#### [Your instructions]
Nothing but the lines from the one that contains "Click the Options title bar app icon" to the end of the records should be printed, both ends included, exactly as given.
** Opening Material provided block **
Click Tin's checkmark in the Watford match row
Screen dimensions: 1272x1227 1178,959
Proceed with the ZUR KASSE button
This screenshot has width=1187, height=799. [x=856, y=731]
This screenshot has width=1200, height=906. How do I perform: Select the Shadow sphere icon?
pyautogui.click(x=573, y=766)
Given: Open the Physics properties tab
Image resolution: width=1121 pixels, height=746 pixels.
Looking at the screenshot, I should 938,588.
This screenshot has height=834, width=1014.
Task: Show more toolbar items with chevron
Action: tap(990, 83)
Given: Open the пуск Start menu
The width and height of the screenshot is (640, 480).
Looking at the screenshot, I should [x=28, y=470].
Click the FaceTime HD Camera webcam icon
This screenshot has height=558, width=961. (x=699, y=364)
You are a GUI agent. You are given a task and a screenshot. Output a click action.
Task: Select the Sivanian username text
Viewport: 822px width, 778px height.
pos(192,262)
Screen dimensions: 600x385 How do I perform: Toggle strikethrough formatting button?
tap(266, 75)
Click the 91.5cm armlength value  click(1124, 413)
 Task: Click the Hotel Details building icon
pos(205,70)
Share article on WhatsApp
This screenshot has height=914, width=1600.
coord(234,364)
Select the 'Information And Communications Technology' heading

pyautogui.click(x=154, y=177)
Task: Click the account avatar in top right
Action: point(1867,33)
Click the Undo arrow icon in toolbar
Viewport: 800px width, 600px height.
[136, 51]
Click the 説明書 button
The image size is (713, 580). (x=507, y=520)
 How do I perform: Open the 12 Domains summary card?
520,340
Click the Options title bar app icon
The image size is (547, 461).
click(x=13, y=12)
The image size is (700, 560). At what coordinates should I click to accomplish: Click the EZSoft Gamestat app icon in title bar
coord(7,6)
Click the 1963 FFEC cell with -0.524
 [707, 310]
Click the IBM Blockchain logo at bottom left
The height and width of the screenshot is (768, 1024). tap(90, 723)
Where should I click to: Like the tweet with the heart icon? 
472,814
** Closing Material provided block **
#### [Exercise response]
Click the Options title bar app icon
The image size is (547, 461).
click(x=13, y=12)
The image size is (700, 560). At what coordinates should I click to accomplish: Click the EZSoft Gamestat app icon in title bar
coord(7,6)
Click the 1963 FFEC cell with -0.524
 [707, 310]
Click the IBM Blockchain logo at bottom left
The height and width of the screenshot is (768, 1024). tap(90, 723)
Where should I click to: Like the tweet with the heart icon? 
472,814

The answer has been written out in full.